Material supplied:
········

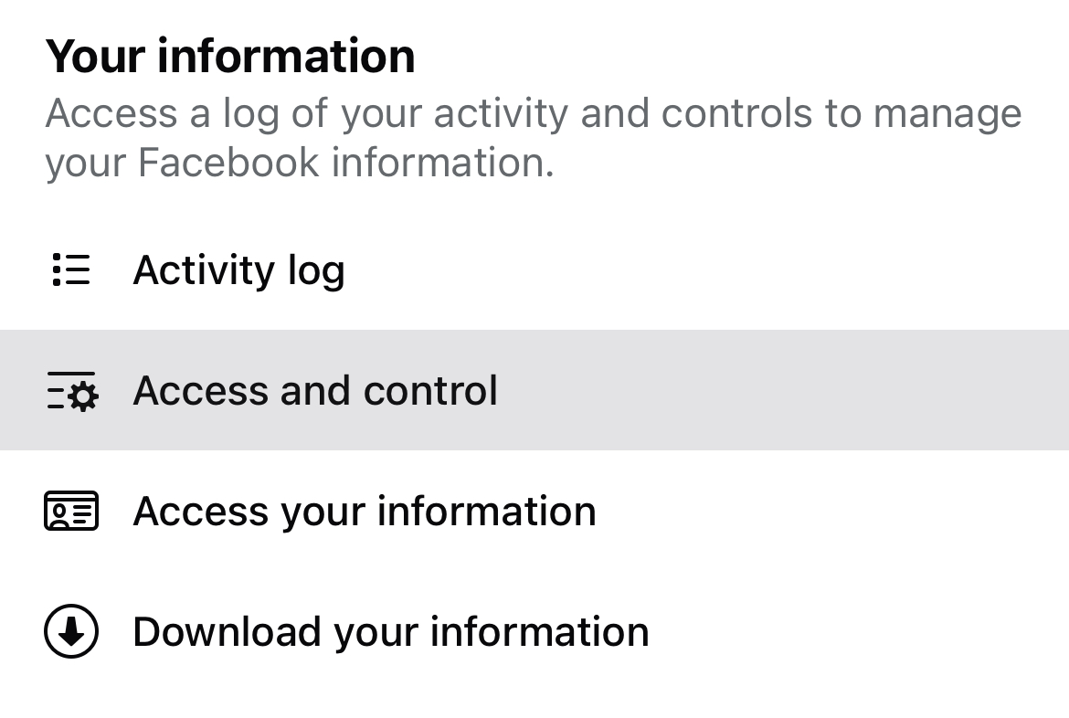Screen dimensions: 1069x718
Task: Select the gear symbol on Access and control
Action: coord(81,395)
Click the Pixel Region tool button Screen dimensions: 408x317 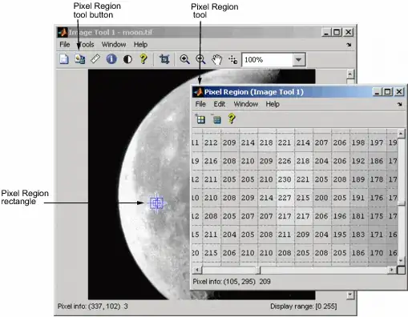79,59
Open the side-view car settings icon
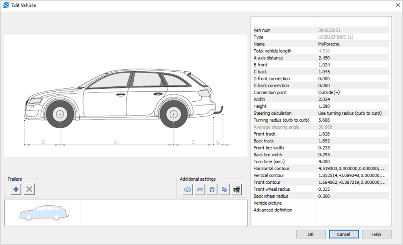This screenshot has height=245, width=403. click(200, 190)
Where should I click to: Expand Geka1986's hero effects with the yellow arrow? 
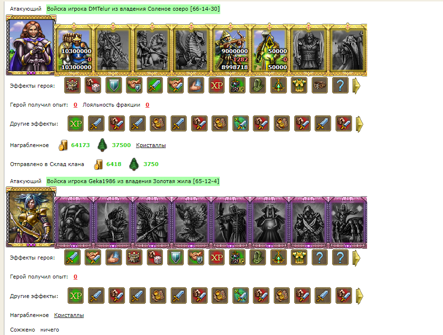356,258
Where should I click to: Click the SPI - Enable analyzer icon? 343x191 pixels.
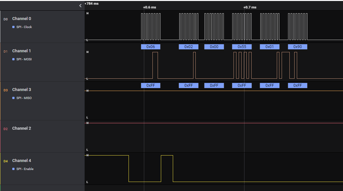[x=14, y=169]
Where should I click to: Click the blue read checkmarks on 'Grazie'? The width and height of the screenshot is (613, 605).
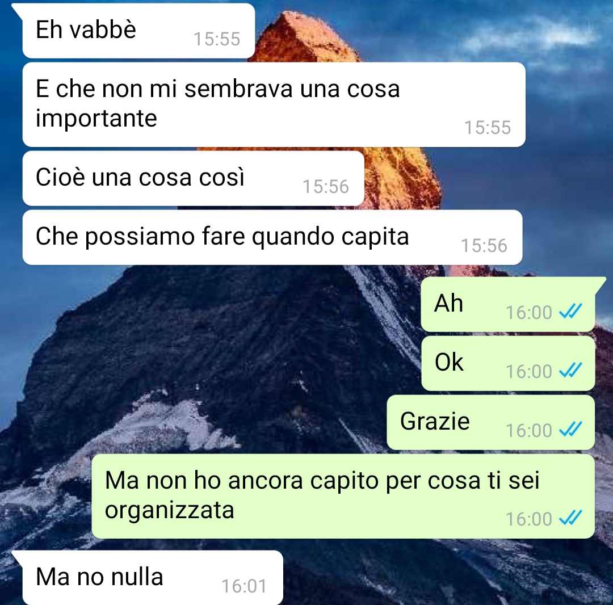click(x=571, y=430)
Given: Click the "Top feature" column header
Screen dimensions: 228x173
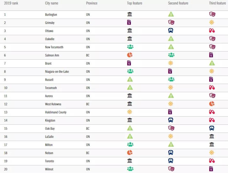Looking at the screenshot, I should 135,3.
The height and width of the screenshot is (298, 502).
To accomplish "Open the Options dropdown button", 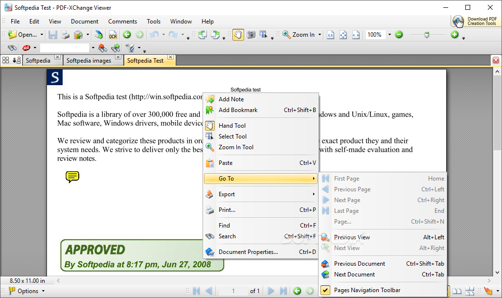I will click(27, 291).
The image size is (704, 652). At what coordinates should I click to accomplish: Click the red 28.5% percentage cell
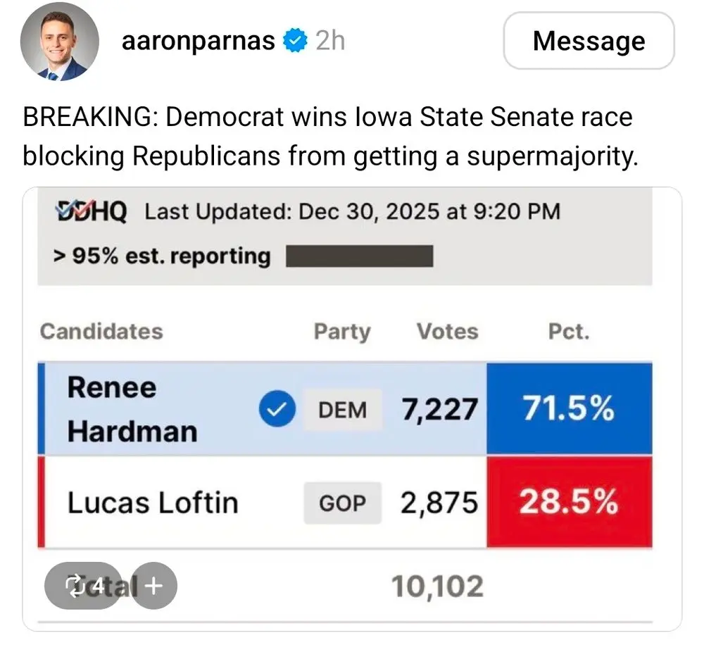tap(569, 503)
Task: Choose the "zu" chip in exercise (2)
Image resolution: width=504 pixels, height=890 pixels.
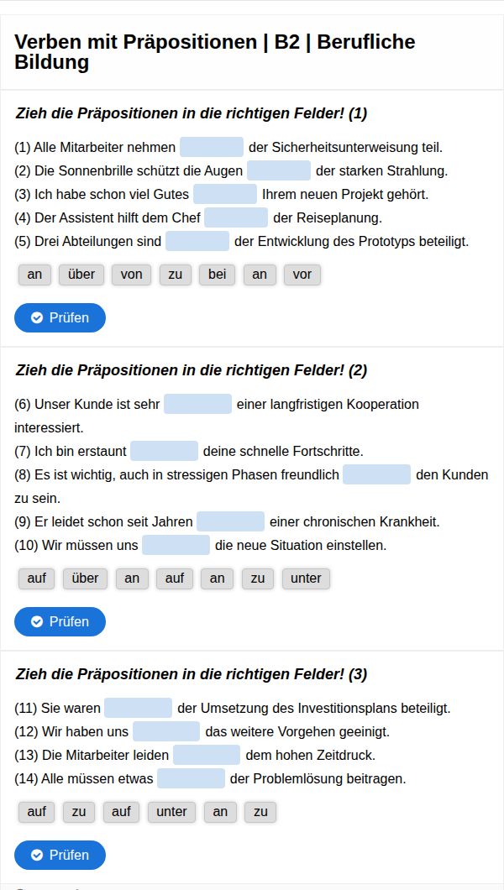Action: [258, 579]
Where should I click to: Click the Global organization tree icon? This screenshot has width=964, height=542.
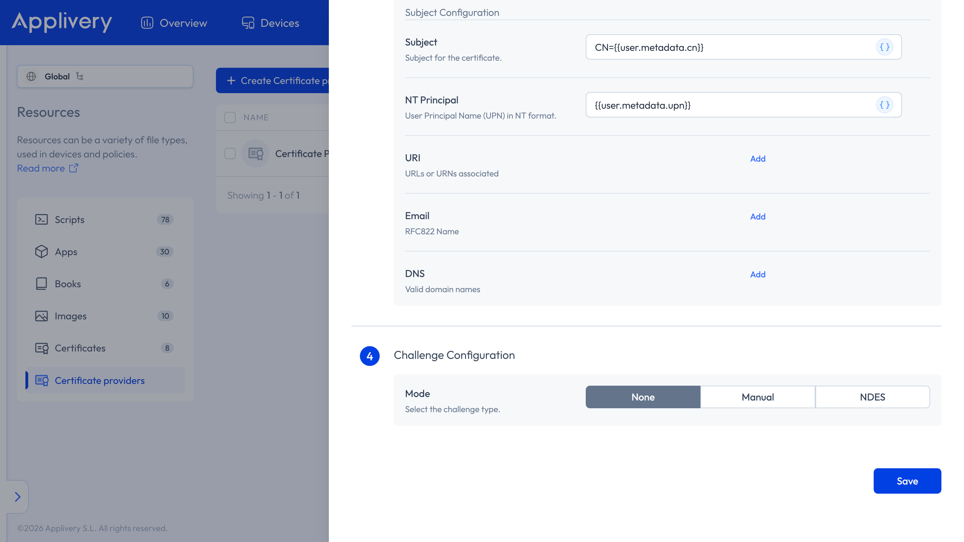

········

What is being asked: From the line containing "Image resolution: width=504" down to the last line of the data, print every line exactly and nothing else. Pictures stay out of the copy.

Solution to this task:
Image resolution: width=504 pixels, height=890 pixels.
Action: [258, 579]
Where should I click to: Click the Global organization tree icon? This screenshot has width=964, height=542.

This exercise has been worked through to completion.